Minkhaung of Prome ( ; died 1553) was the last king of Prome, who reigned three tumultuous years from 1539 to 1542. He succeeded his brother Narapati in 1539. Minkhaung frantically prepared to defend against another attack by Toungoo Kingdom. He reinforced his already heavily fortified city of Prome (Pyay), and hired foreign mercenaries. Although he knew his nominal overlords, the Confederation of Shan States, would assist him, he continued the alliance with King Min Bin of Mrauk U begun by his late brother. Min Bin was married to Minkhaung's and Narapati's sister.

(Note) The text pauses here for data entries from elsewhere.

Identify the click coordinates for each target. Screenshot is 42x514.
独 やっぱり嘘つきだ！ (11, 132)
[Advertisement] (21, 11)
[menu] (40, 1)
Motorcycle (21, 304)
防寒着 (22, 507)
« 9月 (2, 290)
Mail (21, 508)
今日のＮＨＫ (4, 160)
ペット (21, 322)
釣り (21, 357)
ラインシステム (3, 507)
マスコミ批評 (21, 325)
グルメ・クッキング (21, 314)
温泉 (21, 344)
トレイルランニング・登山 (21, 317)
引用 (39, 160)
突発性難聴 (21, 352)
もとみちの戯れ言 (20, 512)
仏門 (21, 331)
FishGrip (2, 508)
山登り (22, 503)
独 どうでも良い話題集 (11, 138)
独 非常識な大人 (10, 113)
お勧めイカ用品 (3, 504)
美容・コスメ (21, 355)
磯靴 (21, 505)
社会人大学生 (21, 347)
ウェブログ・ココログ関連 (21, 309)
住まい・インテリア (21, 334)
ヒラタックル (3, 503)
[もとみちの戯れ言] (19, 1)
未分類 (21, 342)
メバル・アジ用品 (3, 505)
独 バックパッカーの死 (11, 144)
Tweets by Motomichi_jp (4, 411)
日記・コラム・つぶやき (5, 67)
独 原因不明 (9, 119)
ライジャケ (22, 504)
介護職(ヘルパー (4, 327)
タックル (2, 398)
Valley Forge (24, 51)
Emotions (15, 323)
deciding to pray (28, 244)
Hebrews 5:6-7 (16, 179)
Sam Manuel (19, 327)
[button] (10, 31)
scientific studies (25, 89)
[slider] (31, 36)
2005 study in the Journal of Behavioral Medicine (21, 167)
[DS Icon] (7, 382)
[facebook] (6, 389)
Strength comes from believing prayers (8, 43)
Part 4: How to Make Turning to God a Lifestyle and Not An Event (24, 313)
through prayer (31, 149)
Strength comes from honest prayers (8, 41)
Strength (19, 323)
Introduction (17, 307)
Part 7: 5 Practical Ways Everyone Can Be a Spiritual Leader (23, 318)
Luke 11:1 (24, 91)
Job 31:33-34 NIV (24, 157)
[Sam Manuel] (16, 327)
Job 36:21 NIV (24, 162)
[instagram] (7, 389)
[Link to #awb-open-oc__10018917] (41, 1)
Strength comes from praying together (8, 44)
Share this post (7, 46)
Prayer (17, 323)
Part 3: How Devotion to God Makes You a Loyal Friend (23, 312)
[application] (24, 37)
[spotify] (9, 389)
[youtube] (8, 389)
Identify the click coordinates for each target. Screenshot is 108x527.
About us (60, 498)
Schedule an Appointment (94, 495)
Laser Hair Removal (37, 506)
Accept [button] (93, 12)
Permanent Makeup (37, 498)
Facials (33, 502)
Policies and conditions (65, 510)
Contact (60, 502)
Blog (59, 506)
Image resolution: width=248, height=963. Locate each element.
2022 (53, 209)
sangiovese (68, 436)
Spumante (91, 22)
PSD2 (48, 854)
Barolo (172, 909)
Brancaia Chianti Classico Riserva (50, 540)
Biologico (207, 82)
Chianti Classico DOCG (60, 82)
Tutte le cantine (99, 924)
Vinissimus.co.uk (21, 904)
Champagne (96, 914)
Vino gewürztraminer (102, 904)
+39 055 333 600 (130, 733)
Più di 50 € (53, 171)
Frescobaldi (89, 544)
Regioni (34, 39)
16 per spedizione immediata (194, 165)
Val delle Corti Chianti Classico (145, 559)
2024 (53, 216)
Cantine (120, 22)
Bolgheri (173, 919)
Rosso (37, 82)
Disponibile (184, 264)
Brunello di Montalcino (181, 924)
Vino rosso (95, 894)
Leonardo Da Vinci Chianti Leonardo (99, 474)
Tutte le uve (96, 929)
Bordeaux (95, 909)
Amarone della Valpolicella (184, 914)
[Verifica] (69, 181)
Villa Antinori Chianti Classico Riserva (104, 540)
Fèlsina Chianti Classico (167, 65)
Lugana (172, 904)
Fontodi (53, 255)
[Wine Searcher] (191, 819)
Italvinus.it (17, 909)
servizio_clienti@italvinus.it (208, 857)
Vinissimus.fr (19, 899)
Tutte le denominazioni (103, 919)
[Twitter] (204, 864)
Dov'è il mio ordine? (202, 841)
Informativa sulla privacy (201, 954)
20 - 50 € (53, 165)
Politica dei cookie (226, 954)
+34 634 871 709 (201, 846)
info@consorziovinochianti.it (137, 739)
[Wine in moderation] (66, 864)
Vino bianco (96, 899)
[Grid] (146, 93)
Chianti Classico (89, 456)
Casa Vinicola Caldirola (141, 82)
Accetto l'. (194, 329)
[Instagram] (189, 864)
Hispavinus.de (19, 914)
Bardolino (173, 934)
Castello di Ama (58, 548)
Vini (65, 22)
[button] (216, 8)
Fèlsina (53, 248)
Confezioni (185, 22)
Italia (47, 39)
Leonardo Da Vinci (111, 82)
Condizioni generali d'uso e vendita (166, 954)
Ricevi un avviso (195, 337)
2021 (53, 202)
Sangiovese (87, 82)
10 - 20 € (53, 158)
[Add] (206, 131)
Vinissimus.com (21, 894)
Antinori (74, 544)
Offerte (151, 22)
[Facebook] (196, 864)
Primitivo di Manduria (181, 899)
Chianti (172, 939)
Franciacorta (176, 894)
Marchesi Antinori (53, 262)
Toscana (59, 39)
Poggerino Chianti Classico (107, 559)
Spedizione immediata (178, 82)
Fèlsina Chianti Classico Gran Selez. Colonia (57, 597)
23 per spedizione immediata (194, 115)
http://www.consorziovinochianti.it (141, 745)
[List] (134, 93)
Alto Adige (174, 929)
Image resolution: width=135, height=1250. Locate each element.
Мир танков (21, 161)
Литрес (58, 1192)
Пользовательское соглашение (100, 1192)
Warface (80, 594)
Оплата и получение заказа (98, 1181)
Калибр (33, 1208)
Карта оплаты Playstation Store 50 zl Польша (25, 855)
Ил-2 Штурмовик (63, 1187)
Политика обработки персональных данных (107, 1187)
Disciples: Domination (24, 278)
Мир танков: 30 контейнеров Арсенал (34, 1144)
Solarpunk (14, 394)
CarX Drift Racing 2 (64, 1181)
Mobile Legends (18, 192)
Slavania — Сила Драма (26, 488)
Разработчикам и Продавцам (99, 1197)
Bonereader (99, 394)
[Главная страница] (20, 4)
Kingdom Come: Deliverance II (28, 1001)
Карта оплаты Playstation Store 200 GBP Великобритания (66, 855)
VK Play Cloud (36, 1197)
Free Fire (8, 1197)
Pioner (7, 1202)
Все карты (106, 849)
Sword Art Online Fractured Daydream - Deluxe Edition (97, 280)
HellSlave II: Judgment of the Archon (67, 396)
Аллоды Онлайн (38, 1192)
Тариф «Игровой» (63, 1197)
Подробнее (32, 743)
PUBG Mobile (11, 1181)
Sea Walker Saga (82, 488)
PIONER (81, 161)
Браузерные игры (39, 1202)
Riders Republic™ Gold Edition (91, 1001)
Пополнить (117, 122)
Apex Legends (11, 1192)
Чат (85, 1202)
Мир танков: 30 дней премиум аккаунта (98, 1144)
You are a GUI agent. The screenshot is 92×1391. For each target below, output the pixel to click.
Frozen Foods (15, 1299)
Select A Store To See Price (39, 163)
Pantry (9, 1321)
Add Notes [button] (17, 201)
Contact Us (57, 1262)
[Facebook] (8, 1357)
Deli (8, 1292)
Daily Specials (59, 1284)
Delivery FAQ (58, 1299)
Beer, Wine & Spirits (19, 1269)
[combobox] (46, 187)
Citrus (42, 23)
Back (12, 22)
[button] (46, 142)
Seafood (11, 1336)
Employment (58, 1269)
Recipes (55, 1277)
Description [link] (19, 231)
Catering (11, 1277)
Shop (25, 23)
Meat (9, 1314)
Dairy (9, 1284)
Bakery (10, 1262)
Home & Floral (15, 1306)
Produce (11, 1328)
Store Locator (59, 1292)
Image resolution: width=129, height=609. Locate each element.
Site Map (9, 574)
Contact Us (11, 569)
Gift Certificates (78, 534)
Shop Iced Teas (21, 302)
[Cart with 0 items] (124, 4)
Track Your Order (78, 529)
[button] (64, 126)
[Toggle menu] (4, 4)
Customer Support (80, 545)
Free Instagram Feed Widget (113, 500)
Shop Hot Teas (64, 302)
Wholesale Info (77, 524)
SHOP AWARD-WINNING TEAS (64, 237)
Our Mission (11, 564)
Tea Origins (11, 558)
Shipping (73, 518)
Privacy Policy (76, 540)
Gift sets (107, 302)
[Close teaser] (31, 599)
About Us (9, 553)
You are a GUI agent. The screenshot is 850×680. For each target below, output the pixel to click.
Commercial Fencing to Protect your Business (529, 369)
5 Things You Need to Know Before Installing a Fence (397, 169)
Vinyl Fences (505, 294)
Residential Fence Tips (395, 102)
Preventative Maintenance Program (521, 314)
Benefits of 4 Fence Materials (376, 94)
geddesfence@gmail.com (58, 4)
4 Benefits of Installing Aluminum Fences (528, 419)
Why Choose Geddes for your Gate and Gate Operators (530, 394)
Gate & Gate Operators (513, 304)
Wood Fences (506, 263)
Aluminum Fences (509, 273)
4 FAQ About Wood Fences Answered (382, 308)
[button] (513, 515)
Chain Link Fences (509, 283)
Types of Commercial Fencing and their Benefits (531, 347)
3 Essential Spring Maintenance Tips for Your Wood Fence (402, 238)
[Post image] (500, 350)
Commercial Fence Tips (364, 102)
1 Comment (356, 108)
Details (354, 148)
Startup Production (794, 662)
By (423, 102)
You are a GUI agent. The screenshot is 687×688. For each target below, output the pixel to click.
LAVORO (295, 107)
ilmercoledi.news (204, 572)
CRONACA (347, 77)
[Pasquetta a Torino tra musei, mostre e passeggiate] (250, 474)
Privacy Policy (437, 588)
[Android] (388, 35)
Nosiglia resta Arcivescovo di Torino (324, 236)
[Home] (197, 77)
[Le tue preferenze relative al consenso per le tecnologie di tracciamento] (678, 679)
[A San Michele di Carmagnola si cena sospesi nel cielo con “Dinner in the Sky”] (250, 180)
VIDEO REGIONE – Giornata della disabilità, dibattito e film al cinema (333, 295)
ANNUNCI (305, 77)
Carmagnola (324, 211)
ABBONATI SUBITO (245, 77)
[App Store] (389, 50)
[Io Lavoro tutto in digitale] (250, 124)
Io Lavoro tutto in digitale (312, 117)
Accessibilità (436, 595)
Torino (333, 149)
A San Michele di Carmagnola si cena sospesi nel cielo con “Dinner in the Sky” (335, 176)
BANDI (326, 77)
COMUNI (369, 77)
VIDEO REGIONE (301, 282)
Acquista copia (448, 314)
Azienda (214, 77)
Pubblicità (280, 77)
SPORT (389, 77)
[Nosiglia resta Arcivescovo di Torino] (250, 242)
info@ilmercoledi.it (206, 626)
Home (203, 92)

In late 1541, Toungoo again laid siege to Prome. Prome's allies the Confederation and Mrauk U sent in help to break the siege. But Toungoo forces under the command of Gen. Bayinnaung defeated both armies. Mrauk U also sent in a naval flotilla that landed in Bassein (Pathein). Upon hearing of the Mrauk U army's defeat, the flotilla turned back. After a five months' siege, starvation set in. The besieged deserted the city in great numbers. On 19 May 1542 (5th waxing of Nayon 904 ME), Minkhaung surrendered. Minkhaung and his queen Thiri Hpone Htut were taken to Toungoo (Taungoo).

King Tabinshwehti of Toungoo appointed Mingyi Swe, Bayinnaung's father, governor of Prome, restoring its former position of a provincial capital.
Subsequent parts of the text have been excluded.